Monday, September 18, 2006

BORN IN THE NIPPLE-LESS USA

SPARKY: Hey, man. Nipples. Wot are they?

BUFFALO: Well, dude, they're the little, sometimes big, round things at the end of the titty.

SPARKY: No shit! Really?

BUFFALO: Yup.

SPARKY: And wot do they look like?

BUFFALO: Well, um, sometimes like cherrys, sometimes like strawberries with a hint of elderflower.

SPARKY: Far out, man. Wonder why Cindy never had any.

BUFFALO: Cos Cindy was a friggin' doll, dude! Jeez. Sorry, Sparkers, old boy. I know you're still grievin' an' all. But I still don't understand why you woz playing with a blow-torch in your cave.

SPARKY: Not playing. Riddin' our hideout of the Charlie.
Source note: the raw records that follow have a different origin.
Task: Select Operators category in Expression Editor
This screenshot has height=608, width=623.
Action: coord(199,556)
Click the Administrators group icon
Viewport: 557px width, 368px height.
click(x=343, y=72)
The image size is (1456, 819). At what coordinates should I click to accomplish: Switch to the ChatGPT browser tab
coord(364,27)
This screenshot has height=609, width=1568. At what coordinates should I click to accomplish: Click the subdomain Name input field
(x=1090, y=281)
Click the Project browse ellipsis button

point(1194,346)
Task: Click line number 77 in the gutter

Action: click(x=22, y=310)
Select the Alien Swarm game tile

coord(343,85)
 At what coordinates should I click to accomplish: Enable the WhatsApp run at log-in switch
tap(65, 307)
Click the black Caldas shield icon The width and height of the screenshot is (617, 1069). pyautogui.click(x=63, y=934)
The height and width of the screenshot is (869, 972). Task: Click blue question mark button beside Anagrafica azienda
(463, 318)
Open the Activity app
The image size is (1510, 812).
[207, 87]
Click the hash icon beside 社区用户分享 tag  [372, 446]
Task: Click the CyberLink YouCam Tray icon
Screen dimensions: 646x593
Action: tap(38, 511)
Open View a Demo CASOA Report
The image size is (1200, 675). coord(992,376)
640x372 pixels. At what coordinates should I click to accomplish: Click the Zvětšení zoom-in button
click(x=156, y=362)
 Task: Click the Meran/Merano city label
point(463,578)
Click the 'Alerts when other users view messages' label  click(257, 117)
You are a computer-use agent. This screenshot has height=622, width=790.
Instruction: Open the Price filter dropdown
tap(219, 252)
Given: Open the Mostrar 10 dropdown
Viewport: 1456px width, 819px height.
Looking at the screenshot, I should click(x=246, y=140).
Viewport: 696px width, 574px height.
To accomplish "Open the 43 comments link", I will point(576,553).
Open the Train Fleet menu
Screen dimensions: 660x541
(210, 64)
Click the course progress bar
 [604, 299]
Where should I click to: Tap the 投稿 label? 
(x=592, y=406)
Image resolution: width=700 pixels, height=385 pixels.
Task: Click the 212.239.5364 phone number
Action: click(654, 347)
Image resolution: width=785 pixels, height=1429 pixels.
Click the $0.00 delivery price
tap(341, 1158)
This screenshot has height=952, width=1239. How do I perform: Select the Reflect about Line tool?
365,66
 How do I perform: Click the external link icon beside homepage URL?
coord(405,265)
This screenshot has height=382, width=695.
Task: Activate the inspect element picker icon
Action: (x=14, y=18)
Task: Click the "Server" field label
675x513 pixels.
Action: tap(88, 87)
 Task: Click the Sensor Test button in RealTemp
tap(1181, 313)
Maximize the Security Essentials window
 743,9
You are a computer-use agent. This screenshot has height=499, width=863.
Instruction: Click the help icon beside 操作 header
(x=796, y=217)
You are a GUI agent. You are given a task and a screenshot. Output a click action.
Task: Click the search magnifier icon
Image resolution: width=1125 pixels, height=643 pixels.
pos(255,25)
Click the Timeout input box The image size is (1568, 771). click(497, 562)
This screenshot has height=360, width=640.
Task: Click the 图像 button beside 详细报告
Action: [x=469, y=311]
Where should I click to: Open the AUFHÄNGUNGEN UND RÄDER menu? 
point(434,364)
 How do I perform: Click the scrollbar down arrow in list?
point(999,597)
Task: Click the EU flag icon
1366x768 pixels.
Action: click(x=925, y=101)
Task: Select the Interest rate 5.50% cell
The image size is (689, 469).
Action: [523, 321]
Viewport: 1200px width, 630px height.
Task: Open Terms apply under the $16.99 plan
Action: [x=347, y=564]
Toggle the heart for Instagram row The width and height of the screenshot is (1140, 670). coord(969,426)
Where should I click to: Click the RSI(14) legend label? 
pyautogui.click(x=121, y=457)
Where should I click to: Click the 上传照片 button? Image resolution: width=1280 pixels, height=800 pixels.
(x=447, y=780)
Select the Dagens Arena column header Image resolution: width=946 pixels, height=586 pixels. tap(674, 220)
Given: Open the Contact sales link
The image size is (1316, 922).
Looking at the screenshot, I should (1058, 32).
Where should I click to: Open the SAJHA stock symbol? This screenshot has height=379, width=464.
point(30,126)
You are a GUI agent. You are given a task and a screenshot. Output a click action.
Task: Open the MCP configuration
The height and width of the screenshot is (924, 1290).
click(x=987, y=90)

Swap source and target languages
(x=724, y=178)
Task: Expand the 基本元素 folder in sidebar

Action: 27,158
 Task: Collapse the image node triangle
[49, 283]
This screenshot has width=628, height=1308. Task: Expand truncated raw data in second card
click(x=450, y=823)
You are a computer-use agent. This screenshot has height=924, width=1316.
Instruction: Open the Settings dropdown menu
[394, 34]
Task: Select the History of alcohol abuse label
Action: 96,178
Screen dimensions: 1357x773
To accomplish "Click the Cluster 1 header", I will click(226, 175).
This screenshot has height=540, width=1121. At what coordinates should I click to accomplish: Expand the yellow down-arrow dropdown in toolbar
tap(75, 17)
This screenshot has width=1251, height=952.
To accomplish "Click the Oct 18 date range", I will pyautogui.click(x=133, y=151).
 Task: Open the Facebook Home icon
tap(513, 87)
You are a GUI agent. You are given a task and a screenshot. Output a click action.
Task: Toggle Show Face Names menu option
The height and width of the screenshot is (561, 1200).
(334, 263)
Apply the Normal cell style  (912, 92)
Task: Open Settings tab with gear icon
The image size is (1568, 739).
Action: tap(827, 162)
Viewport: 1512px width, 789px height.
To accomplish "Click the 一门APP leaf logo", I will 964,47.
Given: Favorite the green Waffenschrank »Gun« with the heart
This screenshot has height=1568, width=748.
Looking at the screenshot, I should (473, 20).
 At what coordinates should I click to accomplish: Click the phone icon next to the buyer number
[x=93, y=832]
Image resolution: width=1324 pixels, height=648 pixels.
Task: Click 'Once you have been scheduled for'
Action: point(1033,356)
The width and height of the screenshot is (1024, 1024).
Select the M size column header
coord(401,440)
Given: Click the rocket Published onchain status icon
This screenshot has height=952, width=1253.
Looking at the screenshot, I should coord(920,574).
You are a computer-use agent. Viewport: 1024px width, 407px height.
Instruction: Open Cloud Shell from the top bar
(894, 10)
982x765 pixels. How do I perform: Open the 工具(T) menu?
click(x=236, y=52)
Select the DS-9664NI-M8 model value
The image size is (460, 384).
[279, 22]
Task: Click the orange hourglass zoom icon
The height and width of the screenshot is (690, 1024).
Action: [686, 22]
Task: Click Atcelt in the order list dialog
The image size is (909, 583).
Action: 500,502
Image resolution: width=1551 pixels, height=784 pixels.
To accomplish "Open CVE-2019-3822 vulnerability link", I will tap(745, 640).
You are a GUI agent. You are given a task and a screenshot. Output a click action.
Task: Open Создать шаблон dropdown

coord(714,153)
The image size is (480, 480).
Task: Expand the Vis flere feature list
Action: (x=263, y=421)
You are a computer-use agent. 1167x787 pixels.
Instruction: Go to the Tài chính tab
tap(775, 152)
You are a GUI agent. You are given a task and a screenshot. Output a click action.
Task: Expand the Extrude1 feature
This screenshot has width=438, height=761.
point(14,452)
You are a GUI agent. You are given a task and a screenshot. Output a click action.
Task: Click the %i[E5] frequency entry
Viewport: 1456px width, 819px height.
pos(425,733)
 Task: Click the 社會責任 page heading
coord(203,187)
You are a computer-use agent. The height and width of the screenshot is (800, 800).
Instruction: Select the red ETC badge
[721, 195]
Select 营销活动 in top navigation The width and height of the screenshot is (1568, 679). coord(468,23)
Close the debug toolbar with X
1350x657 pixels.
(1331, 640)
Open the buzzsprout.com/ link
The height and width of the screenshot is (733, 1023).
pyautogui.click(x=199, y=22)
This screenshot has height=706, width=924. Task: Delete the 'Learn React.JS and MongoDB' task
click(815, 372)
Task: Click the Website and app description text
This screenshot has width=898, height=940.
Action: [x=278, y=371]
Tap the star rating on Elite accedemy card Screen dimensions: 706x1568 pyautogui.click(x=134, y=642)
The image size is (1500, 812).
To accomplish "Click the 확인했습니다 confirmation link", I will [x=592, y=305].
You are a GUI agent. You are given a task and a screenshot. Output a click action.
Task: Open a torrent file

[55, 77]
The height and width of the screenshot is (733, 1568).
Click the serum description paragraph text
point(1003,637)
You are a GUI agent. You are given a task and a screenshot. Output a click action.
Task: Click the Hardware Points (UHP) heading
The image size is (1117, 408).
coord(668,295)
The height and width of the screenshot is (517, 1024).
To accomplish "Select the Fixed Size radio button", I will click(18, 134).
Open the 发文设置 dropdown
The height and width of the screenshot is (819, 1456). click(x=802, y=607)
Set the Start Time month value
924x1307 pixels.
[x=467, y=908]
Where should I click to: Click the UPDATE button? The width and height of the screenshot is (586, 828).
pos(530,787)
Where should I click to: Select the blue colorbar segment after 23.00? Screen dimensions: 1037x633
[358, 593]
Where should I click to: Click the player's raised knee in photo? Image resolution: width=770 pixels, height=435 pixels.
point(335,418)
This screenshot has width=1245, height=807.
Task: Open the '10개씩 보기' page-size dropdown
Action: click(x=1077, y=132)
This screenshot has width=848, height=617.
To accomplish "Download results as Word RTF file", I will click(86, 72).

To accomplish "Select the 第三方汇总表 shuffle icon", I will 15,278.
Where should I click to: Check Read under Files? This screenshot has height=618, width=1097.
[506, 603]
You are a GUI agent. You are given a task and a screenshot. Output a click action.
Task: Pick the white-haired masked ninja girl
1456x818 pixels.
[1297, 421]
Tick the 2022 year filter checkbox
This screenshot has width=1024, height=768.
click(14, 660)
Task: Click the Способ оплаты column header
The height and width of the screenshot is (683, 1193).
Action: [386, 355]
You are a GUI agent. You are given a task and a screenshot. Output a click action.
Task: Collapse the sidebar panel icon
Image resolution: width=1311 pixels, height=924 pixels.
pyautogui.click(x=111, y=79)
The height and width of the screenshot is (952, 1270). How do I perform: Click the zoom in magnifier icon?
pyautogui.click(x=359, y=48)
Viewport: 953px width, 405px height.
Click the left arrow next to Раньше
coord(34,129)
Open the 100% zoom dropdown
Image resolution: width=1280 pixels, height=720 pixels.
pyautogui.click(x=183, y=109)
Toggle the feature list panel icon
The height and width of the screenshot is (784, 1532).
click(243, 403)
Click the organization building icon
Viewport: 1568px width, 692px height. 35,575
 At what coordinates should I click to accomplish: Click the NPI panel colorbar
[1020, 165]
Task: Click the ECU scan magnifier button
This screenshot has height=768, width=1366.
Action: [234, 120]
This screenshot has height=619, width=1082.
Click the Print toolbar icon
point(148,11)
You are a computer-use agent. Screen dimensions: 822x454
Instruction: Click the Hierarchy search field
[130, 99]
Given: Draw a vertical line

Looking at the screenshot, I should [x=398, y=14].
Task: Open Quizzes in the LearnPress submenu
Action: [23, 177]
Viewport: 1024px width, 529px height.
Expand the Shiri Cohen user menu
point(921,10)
One of 'em tried to abduct Cindy, man.

BUFFALO: So you hacidentally set her alight and melted her wax. Result.

SPARKY: Buffters, pliz, man, I'm hurtin' in here.

BUFFALO: Sorry, dude. So howzabout I come along to your next AA meeting?

SPARKY: Well, I'm not sure that they're ready for an auld perv like you, man. Say, you got any pictures of nipples? Kinda curious to see wot they look like.

BUFFALO: Thousands of 'em. All imported, course.

SPARKY: Lemmee see, man.

BUFFALO: Here ya go.

SPARKY: Aaaaaaaaaaa-t-choooo!

BUFFALO: Omigod! You've got a titty with nipple allergy, dude. Most hunfortunate.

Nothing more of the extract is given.